Experience the oceans like never before
History buffs who want to understand more about Japan's rise from samurai in its feudal age to the industrial leader it is today should check out the Imperial Steel Works site in Fukuoka's Kitakyushu region. Also known as Yawata Steel Works, this site was constructed in 1901 and played a key role in the quick development of Japan's modern steel industry in just 50 years. In fact, the Imperial Steel Works site is one of 23 Meiji Industrial Revolution sites across Japan granted combined UNESCO World Heritage status in 2015.
Take the JR Kagoshima main line to JR Space World Station and walk about 10 minutess past the Space World theme park to this rather unassuming site where the main office building is located. Touring the site is free and there are local guides available to show you around. My guide was an older Japanese man who used to be a machine engineer at the steel works for over 40 years. But, these days he spends his time as a volunteer guide instead. Unfortunately, he only spoke Japanese, and perhaps I was lucky that it was not busy that day because there was a fellow staff member available to assist in English. So, we managed some conversation during the tour.

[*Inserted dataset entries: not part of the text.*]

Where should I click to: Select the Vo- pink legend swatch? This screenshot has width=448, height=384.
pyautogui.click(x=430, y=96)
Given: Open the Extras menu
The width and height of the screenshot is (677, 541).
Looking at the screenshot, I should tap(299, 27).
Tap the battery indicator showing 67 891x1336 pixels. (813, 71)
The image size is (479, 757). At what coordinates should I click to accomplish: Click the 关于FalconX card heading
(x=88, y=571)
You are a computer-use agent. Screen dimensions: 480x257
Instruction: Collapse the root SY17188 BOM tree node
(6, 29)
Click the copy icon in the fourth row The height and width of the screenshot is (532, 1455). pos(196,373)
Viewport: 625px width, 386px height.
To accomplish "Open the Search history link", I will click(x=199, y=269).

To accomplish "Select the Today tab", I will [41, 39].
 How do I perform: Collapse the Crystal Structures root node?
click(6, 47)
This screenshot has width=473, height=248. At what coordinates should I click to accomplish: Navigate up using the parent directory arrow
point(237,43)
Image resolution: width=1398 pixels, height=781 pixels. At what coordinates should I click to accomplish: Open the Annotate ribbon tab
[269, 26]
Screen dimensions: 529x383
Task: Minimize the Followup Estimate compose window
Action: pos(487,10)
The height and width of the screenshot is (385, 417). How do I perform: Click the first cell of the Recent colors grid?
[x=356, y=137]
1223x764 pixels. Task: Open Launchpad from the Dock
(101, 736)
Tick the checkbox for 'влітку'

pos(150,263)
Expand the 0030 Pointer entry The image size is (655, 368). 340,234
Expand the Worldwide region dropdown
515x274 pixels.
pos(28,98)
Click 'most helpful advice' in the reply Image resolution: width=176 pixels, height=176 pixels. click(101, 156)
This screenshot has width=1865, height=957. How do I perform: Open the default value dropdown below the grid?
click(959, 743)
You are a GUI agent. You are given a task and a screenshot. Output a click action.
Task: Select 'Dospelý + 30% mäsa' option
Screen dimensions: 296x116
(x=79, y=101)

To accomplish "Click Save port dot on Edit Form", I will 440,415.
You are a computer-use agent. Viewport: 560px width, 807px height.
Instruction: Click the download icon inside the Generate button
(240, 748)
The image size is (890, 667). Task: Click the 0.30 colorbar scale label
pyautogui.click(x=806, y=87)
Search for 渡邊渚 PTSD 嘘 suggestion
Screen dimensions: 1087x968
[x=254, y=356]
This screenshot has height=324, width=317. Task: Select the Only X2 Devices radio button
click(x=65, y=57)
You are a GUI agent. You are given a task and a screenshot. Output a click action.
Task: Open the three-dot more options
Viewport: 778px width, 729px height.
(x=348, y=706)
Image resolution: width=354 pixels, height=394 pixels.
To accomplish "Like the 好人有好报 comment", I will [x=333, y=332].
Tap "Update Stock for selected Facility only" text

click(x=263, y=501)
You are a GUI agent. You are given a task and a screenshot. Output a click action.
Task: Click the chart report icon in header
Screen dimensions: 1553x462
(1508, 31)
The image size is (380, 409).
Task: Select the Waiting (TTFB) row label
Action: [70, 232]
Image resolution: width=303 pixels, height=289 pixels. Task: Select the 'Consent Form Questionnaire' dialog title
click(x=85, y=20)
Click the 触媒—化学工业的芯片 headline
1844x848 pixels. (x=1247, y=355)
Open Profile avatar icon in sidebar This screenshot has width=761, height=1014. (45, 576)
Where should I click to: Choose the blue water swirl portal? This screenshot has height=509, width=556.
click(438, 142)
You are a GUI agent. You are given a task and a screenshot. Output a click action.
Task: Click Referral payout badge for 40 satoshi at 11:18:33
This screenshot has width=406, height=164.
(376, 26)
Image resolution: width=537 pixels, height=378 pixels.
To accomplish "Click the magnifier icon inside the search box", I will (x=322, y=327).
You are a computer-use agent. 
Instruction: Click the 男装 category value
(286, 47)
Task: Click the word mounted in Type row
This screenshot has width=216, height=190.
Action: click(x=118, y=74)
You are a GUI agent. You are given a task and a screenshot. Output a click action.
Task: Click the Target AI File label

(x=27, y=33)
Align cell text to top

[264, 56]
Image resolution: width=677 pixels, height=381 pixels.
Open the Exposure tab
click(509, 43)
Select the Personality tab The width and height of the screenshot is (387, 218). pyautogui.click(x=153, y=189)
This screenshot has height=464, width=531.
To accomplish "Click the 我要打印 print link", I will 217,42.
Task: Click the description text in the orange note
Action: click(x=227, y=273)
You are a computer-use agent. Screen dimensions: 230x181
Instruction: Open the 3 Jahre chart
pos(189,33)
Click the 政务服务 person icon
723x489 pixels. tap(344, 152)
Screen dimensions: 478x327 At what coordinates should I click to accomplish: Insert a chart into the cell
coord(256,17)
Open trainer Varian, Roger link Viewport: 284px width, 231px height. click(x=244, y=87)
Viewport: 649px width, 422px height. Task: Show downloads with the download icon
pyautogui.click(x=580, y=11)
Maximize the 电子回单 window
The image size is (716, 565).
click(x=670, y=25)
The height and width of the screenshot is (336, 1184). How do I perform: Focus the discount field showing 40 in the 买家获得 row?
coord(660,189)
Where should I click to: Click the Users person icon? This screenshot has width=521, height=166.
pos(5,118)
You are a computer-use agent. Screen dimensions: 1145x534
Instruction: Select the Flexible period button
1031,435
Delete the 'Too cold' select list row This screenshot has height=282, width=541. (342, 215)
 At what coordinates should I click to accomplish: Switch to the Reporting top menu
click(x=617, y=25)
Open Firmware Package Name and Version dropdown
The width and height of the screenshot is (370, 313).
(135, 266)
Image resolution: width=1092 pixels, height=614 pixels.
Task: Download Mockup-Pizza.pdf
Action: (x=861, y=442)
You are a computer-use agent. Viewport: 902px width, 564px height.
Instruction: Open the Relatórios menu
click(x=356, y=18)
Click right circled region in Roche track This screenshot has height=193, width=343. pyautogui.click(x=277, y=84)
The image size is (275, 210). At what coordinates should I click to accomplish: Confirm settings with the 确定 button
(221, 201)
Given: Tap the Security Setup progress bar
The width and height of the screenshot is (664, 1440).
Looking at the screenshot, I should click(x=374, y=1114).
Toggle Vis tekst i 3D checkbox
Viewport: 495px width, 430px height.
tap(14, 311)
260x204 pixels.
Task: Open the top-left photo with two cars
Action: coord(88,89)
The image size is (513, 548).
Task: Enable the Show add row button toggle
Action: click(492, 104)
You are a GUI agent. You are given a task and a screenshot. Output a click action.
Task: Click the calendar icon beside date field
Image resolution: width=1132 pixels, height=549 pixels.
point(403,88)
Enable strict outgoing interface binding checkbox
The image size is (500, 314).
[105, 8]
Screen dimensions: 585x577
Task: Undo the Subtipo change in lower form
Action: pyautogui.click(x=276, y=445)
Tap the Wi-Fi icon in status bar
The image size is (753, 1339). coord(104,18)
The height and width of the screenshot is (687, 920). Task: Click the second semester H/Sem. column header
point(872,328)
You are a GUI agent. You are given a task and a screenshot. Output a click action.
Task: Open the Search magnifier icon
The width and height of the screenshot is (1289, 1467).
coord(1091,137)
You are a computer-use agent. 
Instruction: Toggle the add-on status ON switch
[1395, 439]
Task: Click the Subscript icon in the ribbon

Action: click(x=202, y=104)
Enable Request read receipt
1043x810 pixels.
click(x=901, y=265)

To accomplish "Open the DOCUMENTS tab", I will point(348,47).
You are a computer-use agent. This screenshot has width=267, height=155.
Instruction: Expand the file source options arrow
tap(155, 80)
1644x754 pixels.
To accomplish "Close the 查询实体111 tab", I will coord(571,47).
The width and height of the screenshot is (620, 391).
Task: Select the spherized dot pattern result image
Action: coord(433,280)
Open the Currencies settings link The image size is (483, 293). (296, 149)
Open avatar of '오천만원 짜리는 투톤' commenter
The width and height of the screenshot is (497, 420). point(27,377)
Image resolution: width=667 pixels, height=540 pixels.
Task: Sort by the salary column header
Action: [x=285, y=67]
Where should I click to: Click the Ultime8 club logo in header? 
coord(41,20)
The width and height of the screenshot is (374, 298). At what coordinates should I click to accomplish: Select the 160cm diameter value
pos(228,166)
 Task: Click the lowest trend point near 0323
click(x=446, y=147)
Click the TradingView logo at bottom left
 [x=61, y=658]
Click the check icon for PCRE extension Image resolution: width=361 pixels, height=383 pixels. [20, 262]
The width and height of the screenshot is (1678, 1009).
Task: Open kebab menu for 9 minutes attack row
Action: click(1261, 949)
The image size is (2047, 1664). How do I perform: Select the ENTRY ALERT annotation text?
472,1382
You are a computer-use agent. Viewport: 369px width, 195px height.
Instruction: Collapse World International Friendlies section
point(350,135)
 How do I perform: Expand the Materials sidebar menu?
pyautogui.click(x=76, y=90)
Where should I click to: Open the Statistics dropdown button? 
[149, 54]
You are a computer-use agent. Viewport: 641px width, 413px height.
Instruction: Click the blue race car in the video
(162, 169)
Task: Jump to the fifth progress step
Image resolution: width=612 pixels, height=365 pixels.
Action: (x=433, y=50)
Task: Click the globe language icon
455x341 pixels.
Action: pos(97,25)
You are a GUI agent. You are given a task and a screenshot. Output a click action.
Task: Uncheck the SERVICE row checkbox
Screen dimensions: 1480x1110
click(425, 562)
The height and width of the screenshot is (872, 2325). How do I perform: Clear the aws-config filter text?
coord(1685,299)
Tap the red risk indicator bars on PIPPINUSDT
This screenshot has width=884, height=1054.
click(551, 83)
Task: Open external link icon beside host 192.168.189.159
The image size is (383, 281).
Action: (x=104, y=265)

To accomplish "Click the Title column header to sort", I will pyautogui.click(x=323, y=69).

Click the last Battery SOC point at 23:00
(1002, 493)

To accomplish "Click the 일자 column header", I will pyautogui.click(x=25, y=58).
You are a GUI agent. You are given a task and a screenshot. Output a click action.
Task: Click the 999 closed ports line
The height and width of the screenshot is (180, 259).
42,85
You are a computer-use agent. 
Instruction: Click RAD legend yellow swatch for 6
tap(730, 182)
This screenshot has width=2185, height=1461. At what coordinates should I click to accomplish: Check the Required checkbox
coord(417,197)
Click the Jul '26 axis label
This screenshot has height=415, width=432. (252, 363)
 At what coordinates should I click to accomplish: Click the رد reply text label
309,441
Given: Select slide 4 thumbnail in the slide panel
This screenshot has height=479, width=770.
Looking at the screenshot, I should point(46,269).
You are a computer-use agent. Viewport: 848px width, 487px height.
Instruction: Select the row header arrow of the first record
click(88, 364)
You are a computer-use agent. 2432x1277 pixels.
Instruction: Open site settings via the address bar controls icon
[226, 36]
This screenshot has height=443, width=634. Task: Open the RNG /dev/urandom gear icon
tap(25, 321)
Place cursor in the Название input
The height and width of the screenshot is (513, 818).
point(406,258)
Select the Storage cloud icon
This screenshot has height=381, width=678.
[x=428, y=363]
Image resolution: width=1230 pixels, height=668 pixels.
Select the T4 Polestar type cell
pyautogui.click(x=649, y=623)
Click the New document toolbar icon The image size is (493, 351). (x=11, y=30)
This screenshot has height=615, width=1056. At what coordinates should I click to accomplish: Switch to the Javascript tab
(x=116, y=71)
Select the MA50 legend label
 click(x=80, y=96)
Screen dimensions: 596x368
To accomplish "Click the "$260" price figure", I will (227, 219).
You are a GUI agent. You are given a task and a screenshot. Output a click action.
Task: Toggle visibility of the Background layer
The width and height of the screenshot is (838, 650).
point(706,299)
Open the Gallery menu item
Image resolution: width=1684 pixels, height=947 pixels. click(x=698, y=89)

I would imagine that my guide would have great stories to tell, if only I knew how to ask! I did learn that Kitakyushu was picked as a site because of its proximity to the mines in the southern region of Kyushu, and that its slightly inland position was one that could be defended more easily if ever under attack from the sea.
The site is still in use today, so you cannot visit the former headquarters (a small red-bricked building) up close though you can see it from a distance in the public viewing deck. You can explore the site on your own as there are several boards with Japanese and English explanations located around the public viewing deck area to give you information on the history of the place.
After you are done, make sure to pop over to the Higashida Blast Furnace next to the JR Space World Station, or the modern looking Kitakyushu Innovation Gallery to wrap up your education on Japan's industrial revolution.